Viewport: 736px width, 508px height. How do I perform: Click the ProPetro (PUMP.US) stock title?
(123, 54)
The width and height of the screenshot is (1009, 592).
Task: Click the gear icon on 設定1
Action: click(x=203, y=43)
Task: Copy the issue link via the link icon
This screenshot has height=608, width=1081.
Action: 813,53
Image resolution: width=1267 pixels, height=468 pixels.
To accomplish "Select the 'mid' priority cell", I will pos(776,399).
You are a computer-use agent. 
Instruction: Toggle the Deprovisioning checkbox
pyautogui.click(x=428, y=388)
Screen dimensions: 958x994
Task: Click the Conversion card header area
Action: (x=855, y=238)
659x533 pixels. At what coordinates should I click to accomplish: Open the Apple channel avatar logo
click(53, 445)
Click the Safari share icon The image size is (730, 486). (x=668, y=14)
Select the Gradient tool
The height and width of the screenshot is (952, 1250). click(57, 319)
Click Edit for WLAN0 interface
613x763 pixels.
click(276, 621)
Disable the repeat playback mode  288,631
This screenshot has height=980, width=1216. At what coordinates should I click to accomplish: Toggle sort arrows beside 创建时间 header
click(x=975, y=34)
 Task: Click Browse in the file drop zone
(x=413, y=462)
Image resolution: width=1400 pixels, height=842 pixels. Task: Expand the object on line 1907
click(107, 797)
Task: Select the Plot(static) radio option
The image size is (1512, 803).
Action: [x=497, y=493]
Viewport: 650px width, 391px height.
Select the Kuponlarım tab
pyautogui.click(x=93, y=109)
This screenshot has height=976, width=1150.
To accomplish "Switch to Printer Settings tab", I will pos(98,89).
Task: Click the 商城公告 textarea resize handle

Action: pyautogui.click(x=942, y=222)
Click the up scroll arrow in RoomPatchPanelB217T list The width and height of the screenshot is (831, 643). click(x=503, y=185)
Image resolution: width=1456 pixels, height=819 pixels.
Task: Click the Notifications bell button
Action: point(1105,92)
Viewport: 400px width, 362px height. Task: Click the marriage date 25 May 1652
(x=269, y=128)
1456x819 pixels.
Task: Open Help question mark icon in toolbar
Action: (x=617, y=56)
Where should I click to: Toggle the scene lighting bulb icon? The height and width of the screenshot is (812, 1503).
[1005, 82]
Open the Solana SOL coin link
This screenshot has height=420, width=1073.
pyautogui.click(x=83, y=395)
● ● ●
* What the task asks *
Could you return all of the rows above, copying each line verbatim and keeping the original order?

* The answer *
Viewport: 736px width, 508px height. How do I perform: Click the ProPetro (PUMP.US) stock title?
(123, 54)
The width and height of the screenshot is (1009, 592).
Task: Click the gear icon on 設定1
Action: click(x=203, y=43)
Task: Copy the issue link via the link icon
This screenshot has height=608, width=1081.
Action: 813,53
Image resolution: width=1267 pixels, height=468 pixels.
To accomplish "Select the 'mid' priority cell", I will pos(776,399).
You are a computer-use agent. 
Instruction: Toggle the Deprovisioning checkbox
pyautogui.click(x=428, y=388)
Screen dimensions: 958x994
Task: Click the Conversion card header area
Action: (x=855, y=238)
659x533 pixels. At what coordinates should I click to accomplish: Open the Apple channel avatar logo
click(53, 445)
Click the Safari share icon The image size is (730, 486). (x=668, y=14)
Select the Gradient tool
The height and width of the screenshot is (952, 1250). click(57, 319)
Click Edit for WLAN0 interface
613x763 pixels.
click(276, 621)
Disable the repeat playback mode  288,631
This screenshot has height=980, width=1216. At what coordinates should I click to accomplish: Toggle sort arrows beside 创建时间 header
click(x=975, y=34)
 Task: Click Browse in the file drop zone
(x=413, y=462)
Image resolution: width=1400 pixels, height=842 pixels. Task: Expand the object on line 1907
click(107, 797)
Task: Select the Plot(static) radio option
The image size is (1512, 803).
Action: [x=497, y=493]
Viewport: 650px width, 391px height.
Select the Kuponlarım tab
pyautogui.click(x=93, y=109)
This screenshot has height=976, width=1150.
To accomplish "Switch to Printer Settings tab", I will pos(98,89).
Task: Click the 商城公告 textarea resize handle

Action: pyautogui.click(x=942, y=222)
Click the up scroll arrow in RoomPatchPanelB217T list The width and height of the screenshot is (831, 643). click(x=503, y=185)
Image resolution: width=1456 pixels, height=819 pixels.
Task: Click the Notifications bell button
Action: point(1105,92)
Viewport: 400px width, 362px height. Task: Click the marriage date 25 May 1652
(x=269, y=128)
1456x819 pixels.
Task: Open Help question mark icon in toolbar
Action: (x=617, y=56)
Where should I click to: Toggle the scene lighting bulb icon? The height and width of the screenshot is (812, 1503).
[1005, 82]
Open the Solana SOL coin link
This screenshot has height=420, width=1073.
pyautogui.click(x=83, y=395)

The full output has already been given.